### Work instructions:
From the first line to the last, print the records exactly, leaving out the pictures.

### Data records:
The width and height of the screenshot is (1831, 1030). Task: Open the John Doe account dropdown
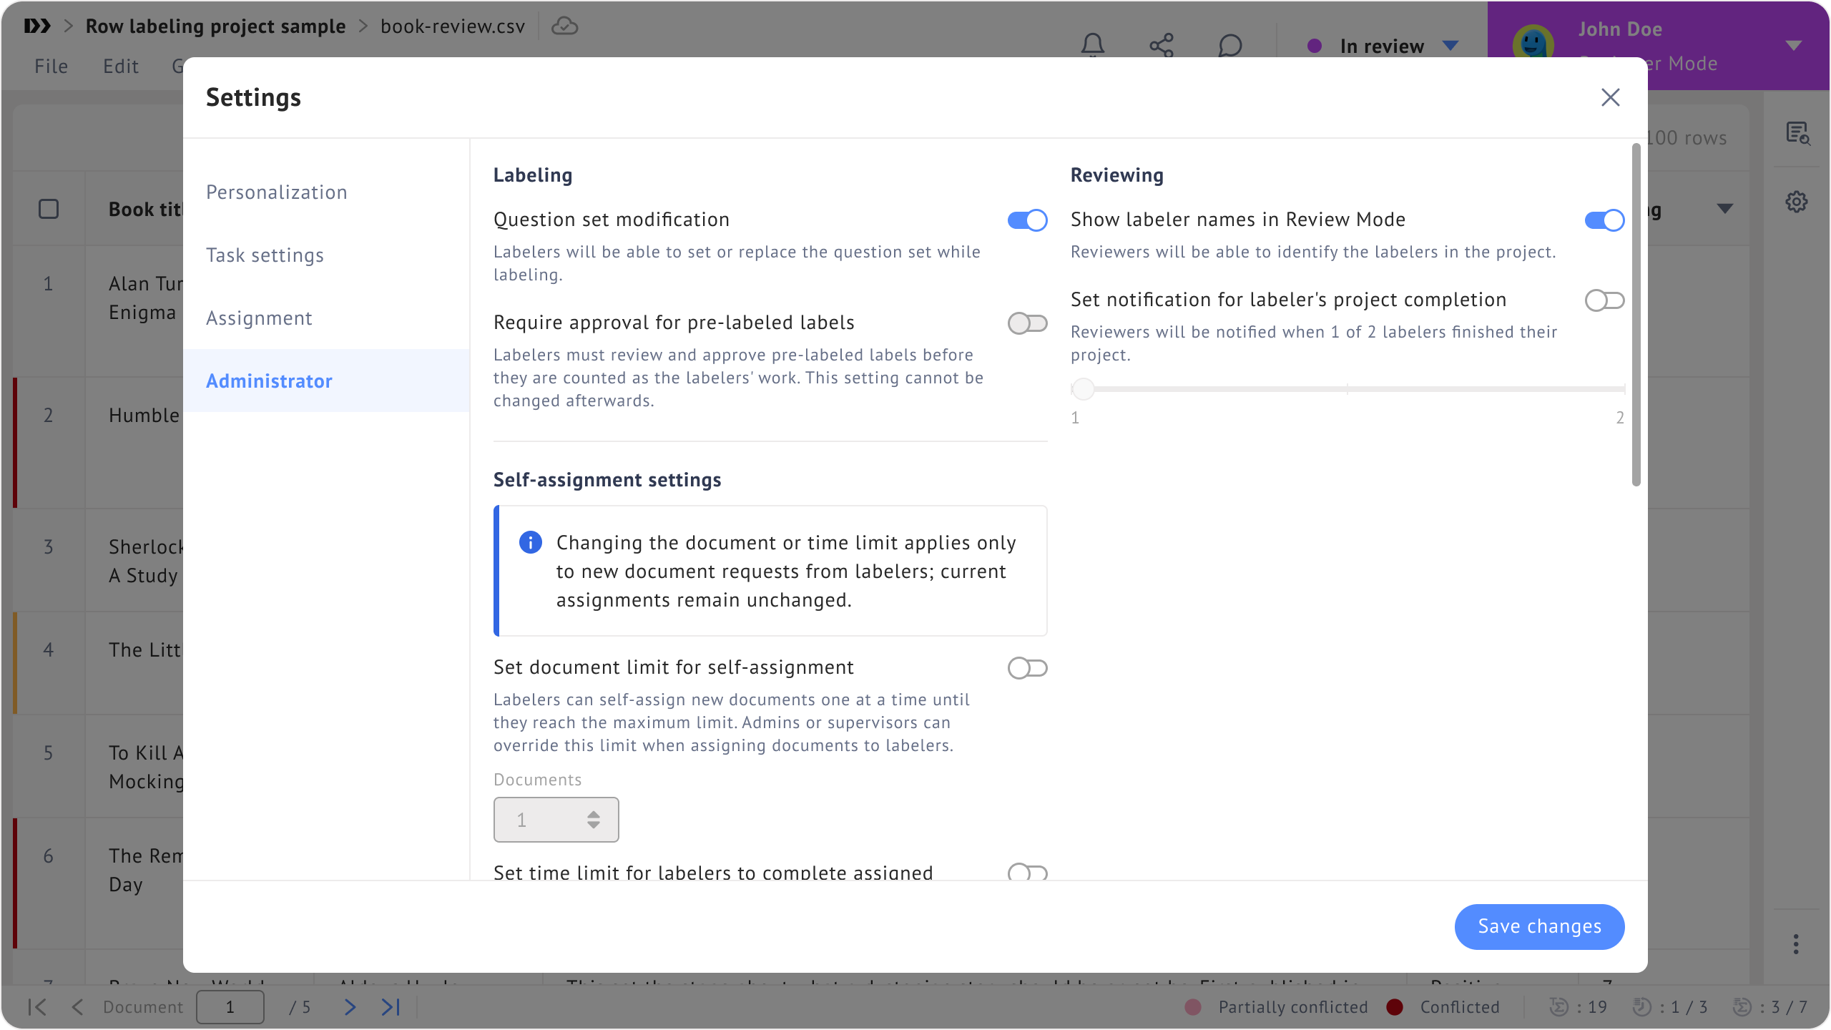pos(1793,46)
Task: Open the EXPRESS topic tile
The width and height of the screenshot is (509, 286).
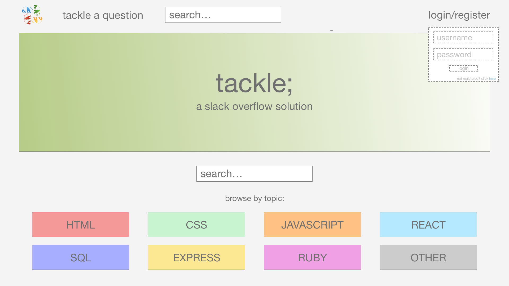Action: (196, 257)
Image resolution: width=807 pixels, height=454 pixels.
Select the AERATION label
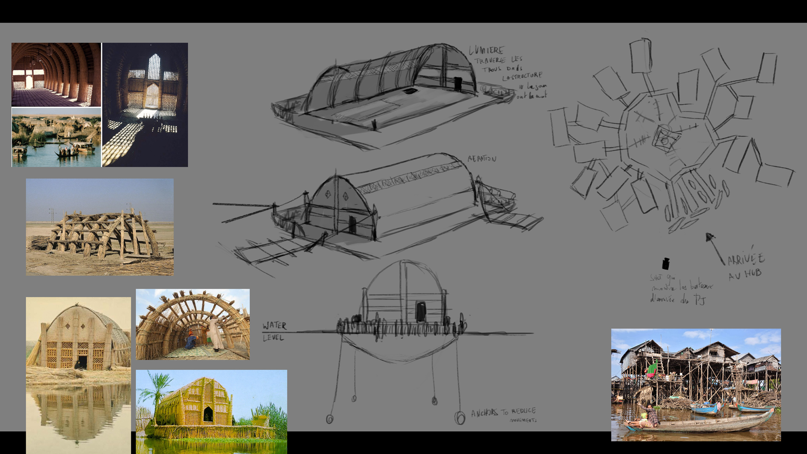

### Solution to this task:
The width and height of the screenshot is (1831, 1030). Task: Open the John Doe account dropdown
pos(1793,46)
Task: Open the EXPRESS topic tile
The width and height of the screenshot is (509, 286).
Action: (196, 257)
Image resolution: width=807 pixels, height=454 pixels.
Select the AERATION label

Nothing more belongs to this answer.